Acórdão nº 50052163020218210010 Tribunal de Justiça do Estado do Rio Grande do Sul, Décima Câmara Cível, 23-02-2023

Data de Julgamento23 Fevereiro 2023
Tribunal de OrigemTribunal de Justiça do RS
Classe processualApelação
Número do processo50052163020218210010
Tipo de documentoAcórdão
ÓrgãoDécima Câmara Cível

PODER JUDICIÁRIO

Documento:20003161063
Poder Judiciário
Tribunal de Justiça do Estado do Rio Grande do Sul

10ª Câmara Cível

Avenida Borges de Medeiros, 1565 - Porto Alegre/RS - CEP 90110-906

Apelação Cível Nº 5005216-30.2021.8.21.0010/RS

TIPO DE AÇÃO: Indenização por Dano Material

RELATOR: Desembargador MARCELO CEZAR MULLER

APELANTE: MARILEI RODRIGUES DA COSTA MIRANDA (AUTOR)

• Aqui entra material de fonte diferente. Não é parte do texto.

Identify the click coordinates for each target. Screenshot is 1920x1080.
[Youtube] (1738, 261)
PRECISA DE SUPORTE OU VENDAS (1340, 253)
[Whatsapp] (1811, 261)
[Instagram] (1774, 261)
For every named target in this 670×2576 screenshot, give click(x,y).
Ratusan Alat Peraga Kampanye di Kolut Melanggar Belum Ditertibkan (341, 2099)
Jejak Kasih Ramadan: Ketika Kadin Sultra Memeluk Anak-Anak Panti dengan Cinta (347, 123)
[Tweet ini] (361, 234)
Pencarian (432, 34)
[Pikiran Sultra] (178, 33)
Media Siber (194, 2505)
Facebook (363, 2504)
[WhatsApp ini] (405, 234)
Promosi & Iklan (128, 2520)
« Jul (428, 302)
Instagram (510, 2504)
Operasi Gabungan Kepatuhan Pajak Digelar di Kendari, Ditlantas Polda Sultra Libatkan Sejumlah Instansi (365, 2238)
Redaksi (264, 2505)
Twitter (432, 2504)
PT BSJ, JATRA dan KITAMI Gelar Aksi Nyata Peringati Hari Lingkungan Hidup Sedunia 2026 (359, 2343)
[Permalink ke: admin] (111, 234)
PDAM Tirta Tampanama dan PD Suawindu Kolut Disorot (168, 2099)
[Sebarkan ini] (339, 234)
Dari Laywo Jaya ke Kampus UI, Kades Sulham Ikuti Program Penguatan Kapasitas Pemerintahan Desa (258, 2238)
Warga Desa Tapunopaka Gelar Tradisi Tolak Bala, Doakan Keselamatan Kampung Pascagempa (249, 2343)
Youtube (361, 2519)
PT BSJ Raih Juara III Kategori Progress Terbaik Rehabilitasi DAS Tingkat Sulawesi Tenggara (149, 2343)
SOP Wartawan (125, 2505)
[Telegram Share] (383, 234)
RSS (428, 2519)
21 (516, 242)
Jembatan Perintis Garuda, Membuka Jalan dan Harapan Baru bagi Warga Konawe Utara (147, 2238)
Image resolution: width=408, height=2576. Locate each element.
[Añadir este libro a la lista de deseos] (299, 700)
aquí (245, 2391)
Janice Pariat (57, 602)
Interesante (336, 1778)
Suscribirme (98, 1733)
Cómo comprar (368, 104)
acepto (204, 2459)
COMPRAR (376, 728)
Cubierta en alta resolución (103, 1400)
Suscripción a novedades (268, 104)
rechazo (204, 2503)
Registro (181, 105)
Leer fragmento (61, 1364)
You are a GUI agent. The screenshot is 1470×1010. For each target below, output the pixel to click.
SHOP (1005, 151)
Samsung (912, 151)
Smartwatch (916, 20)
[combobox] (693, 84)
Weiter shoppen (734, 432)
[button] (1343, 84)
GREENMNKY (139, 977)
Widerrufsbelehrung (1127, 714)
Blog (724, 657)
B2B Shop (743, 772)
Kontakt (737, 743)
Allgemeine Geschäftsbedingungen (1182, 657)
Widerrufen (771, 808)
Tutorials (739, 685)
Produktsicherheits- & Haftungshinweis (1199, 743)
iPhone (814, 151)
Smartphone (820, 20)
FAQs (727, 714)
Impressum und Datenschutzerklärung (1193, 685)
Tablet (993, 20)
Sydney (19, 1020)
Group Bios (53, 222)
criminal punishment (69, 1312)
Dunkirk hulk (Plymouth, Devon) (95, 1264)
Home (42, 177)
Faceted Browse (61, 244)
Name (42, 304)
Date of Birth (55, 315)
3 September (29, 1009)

APELANTE: BANCO BRADESCO S.A (RÉU)

APELADO: OS MESMOS

RELATÓRIO

As partes apelam da sentença de procedência proferida nos autos da ação declaratória c/c indenizatória que MARILEI RODRIGUES DA COSTA MIRANDA move em face do BANCO BRADESCO S.A. Transcrevo o dispositivo da decisão:

Diante do exposto, JULGO PROCEDENTES OS PEDIDOS DE DECLARAÇÃO DE INEXISTÊNCIA DE DÉBITO, DE REPITAÇÃO DO INDÉBITO E DE INDENIZAÇÃO POR DANOS MORAIS formulados pela autora MARILEI RODRIGUES DA COSTA MIRANDA em face do banco requerido BANCO BRADESCO S.A., para o fim de:

a) Declarar a inexigibilidade do valor do contrato de empréstimo n.º 330785346-9, no valor de R$767,86, em relação ao Banco Bradesco S.A., pois não comprovada a alegada migração do contrato;

b) Condenar o banco requerido à restituição à autora, em dobro, dos valores indevidamente descontados no benefício previdenciário da autora, a partir de dezembro de 2019, cada uma no valor de R$21,60, até o último desconto realizado, com correção monetária pelo IGP-M, a contar de cada desembolso, e juros moratórios de 1% ao mês, a contar da citação;

c) Condenar o banco requerido a pagar à autora indenização por danos morais, no valor de R$3.500,00 (três mil e quinhentos reais), com correção monetária pelo IGP-M, a contar desta data, e juros moratórios de 1% ao mês, a contar da citação.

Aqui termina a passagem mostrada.